Vivia constantemente tocando os dedos de uma mão com os da outra como se estivesse planejando algo, mas a verdade era que apenas seguia ordens. Suas longas unhas eram negras de sujeira e velhice. Levava consigo um número sempre impreciso de lâminas que usava para torturar os outros serviçais do Supremo Licantropo daquele lugar.

Menos de cinco minutos depois, os Estripadores saíram para caçar.

A visão do caçador caminhando pelo pântano era notável. O guerreiro vestia um traje azul e branco, com ornamentos prateados. A peça principal compunha um sobretudo acima de uma túnica, no qual um número indefinido de armas escondidas se fazia presente. Usava luvas brancas com o brasão em forma de cruz na parte superior e diversas fivelas prateadas prendiam as vestes ao corpo no abdômen, braços, coxas e tornozelos.

Carregava uma espada longa na cintura. A bainha negra era ornamentada com desenhos talhados à mão em pequeninas peças de ouro. A mão esquerda estava sempre segurando a bainha com força, enquanto a outra estava sempre pronta para o imprevisto.

O jovem parara, enrijecendo os músculos relaxados do corpo. Erguera a cabeça, fixando o olhar vários metros à frente. O odor forte daquelas criaturas era marcante, um fedor que podia causar náuseas em pessoas despreparadas e marcar sua presença nos territórios que dominavam. Desde o momento em que pisara naquela terra, Natham sabia que aquele era o local do covil daquelas criaturas. Lycans.

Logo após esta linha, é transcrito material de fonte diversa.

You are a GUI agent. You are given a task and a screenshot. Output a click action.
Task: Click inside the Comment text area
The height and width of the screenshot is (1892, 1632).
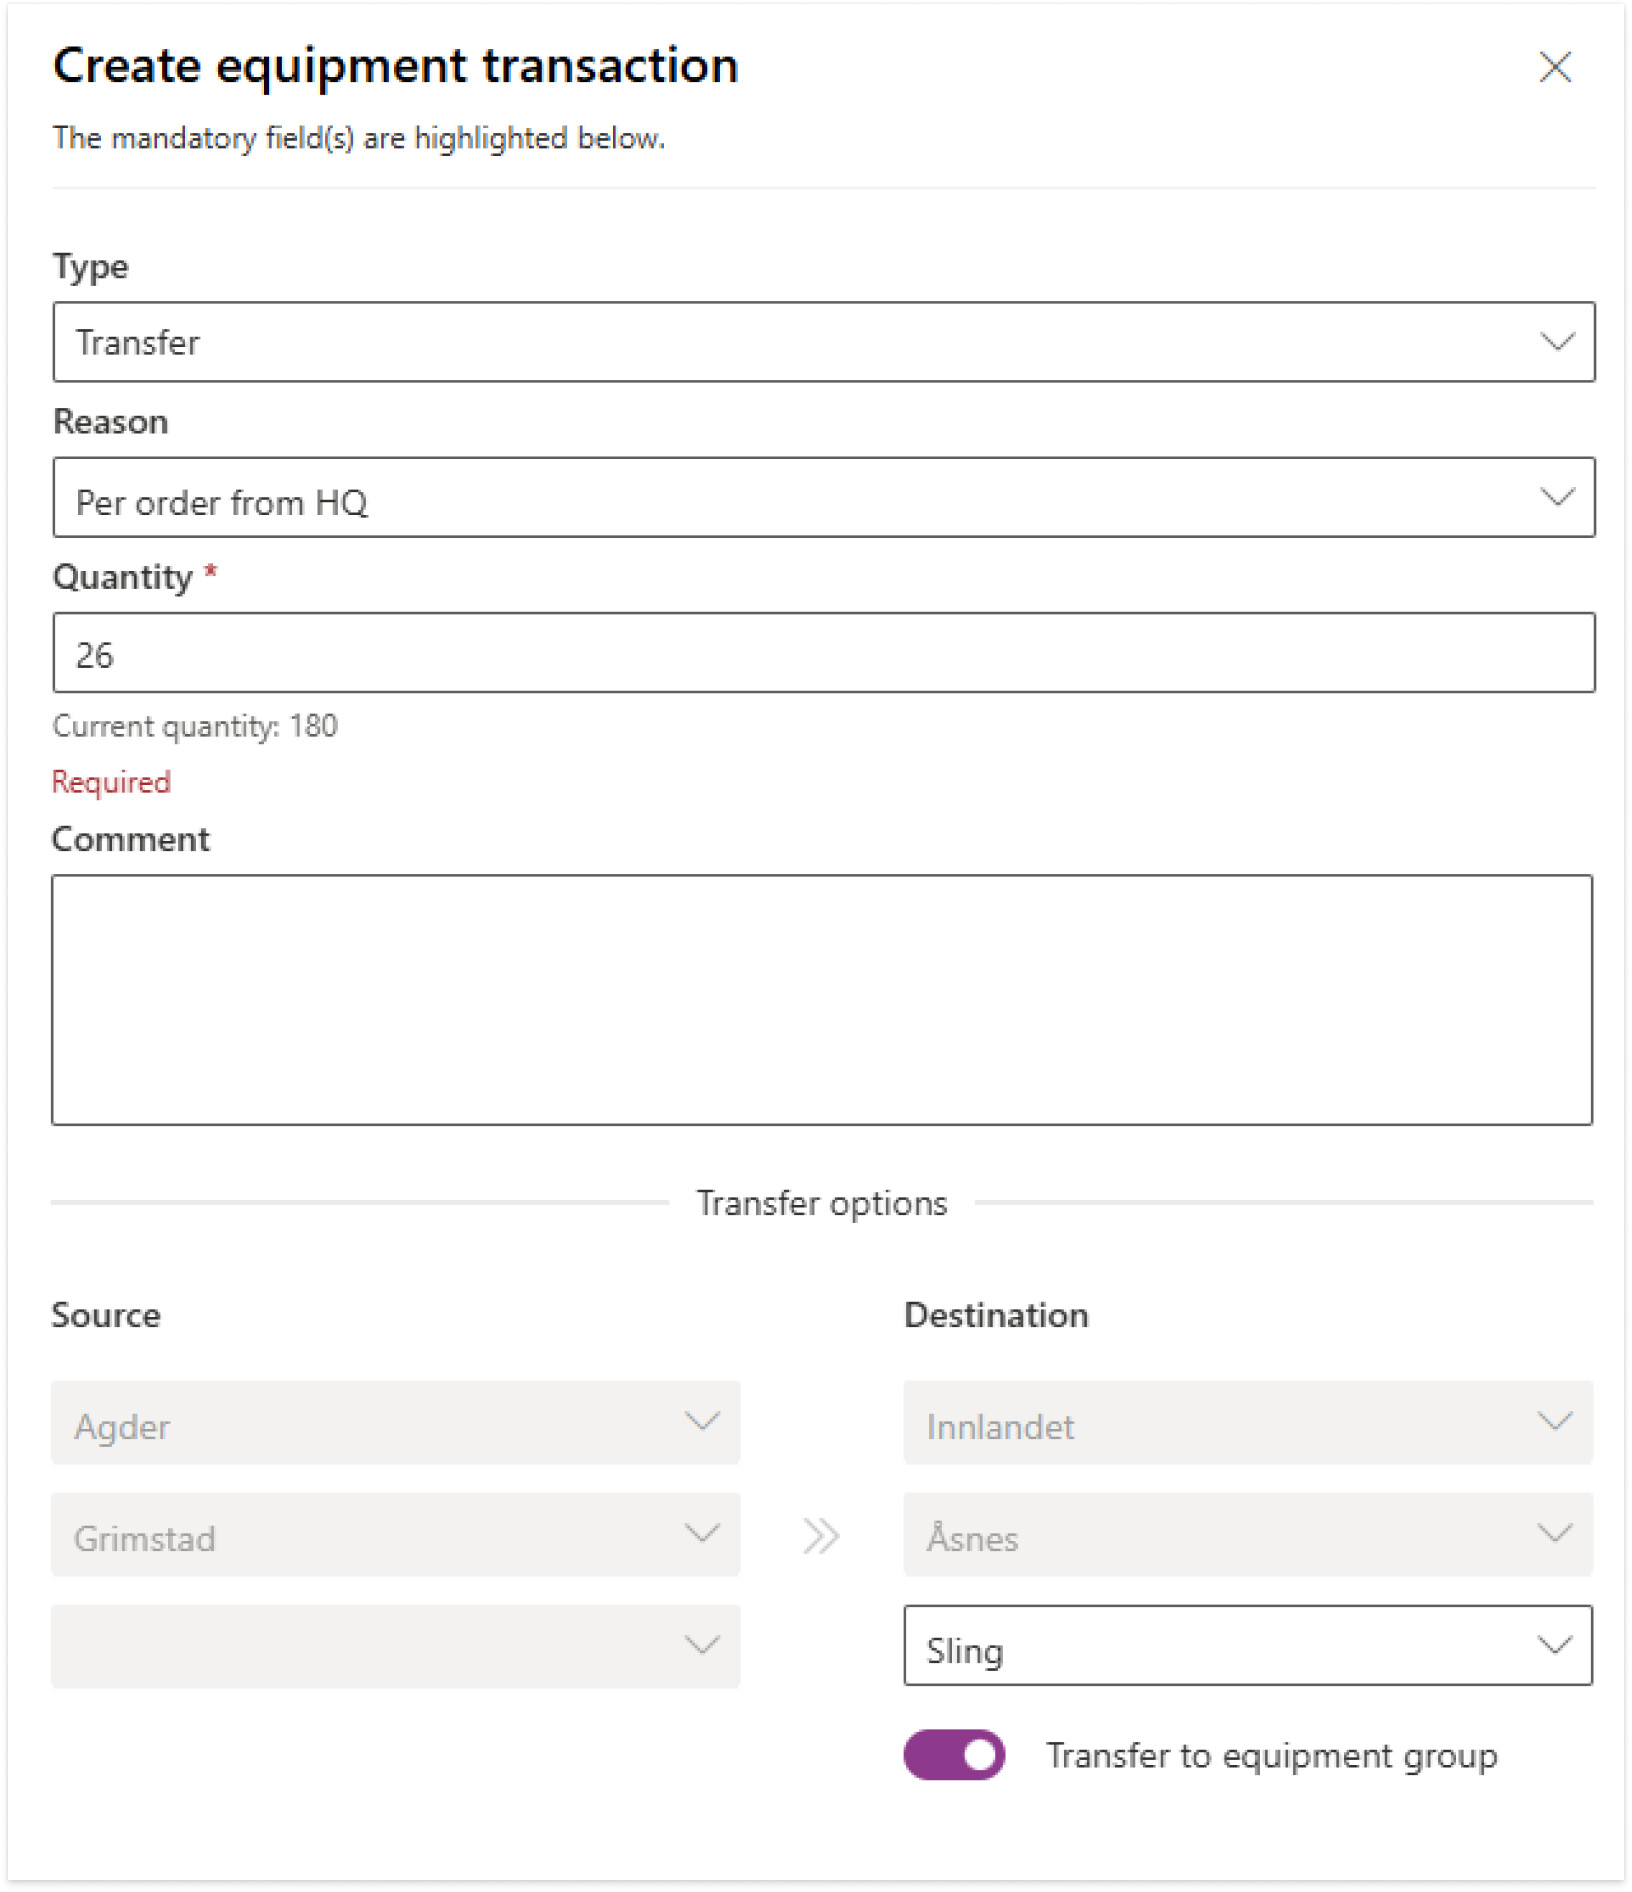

Diferente de lobisomens comuns, Lycans eram capazes de escolher quando desejavam se transformar, podiam se passar por humanos comuns, fingindo ser andarilhos ou pedintes nas aldeias. Suas formas humanas eram sempre sujas e esfarrapadas, razão pela qual nunca podiam se passar por nobres ou coisa do tipo. Seus modos também eram rústicos e rudimentares, mesmo na forma humana não eram mais do que animais rudes e irritantes.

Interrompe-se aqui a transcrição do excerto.